One of President Trump’s proposals for his new term is to abolish the federal income tax and replace it with tariffs as the primary revenue source for the US federal government. In a brilliant rhetorical move, he suggests implementing this through abolishing the Internal Revenue Service and replacing it with the “External Revenue Service,” claiming that the tariffs collected by this new agency would be financed by foreigners rather than Americans. This sure sounds like a good deal.
Trump has claimed that “tariff” is the most beautiful word in the English language, even more so than “love.” Perhaps it would be if it were a device by which one could costlessly extract funds from foreigners. But is a tariff capable of doing such a thing?
Standard microeconomic analysis tells us that the economic “incidence” of a tax (that is, who really pays what portion of it) is not necessarily who statutorily collects it. In other words, just because sales tax is collected by the seller who then pays it to the tax man, this doesn’t mean that it is the seller paying the whole tax. Rather, the incidence of the tax depends on the relative elasticities of the buyer’s demand and the seller’s supply. A greater portion of the tax will be borne by the party whose demand (or supply) is relatively inelastic, ….
But there is nothing magical about tariffs. They are taxes and they are paid by you.

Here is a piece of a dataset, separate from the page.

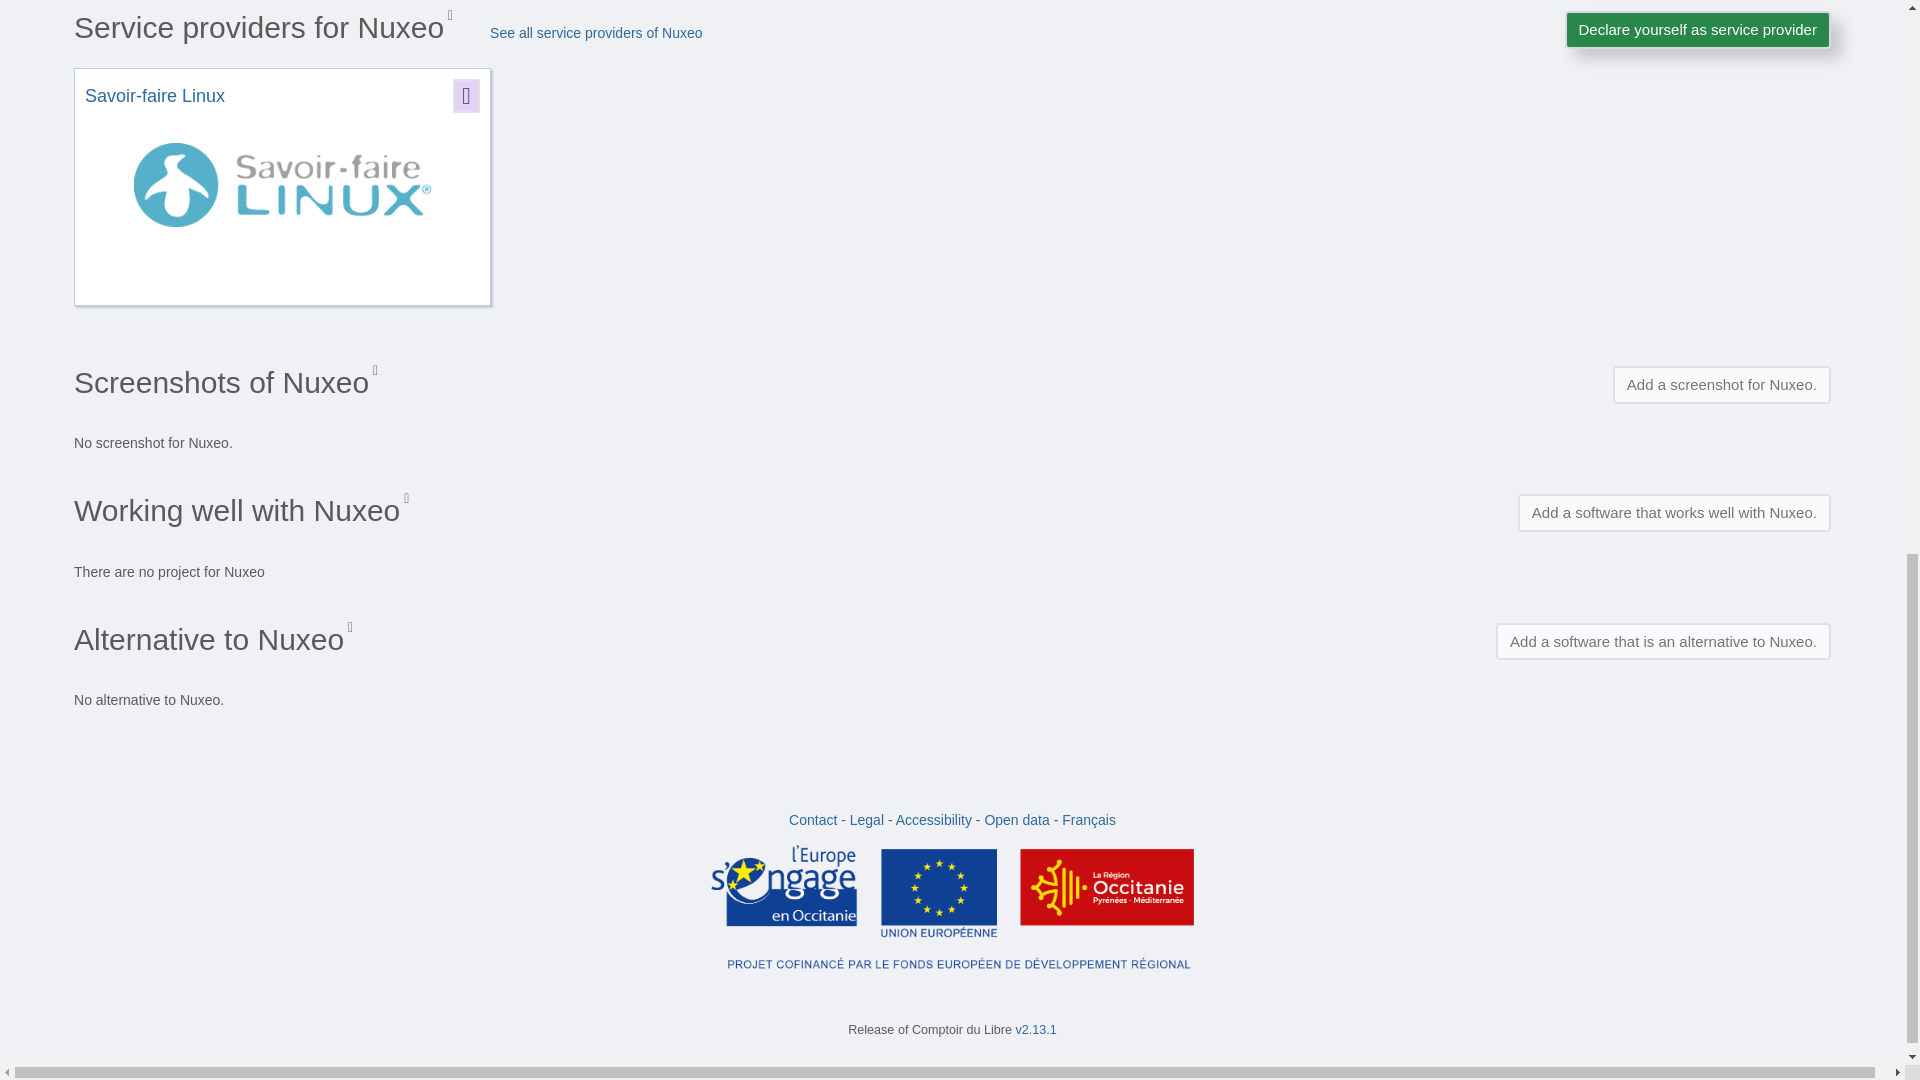 The image size is (1920, 1080). What do you see at coordinates (1722, 384) in the screenshot?
I see `Add a screenshot for Nuxeo.` at bounding box center [1722, 384].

Yessireee, tariffs are nothing new, they are taxes and they are paid by you. The rest is trickery and renaming, which is a trick the politicians like to use a lot. We will be paying, one way or another because as the article explains: there are not perfectly inelastic or elastic demands and supplies, so we wind up paying. By not calling it a sales tax, Trump can slip it by our tax-o-meters unnoticed. BS called out once again!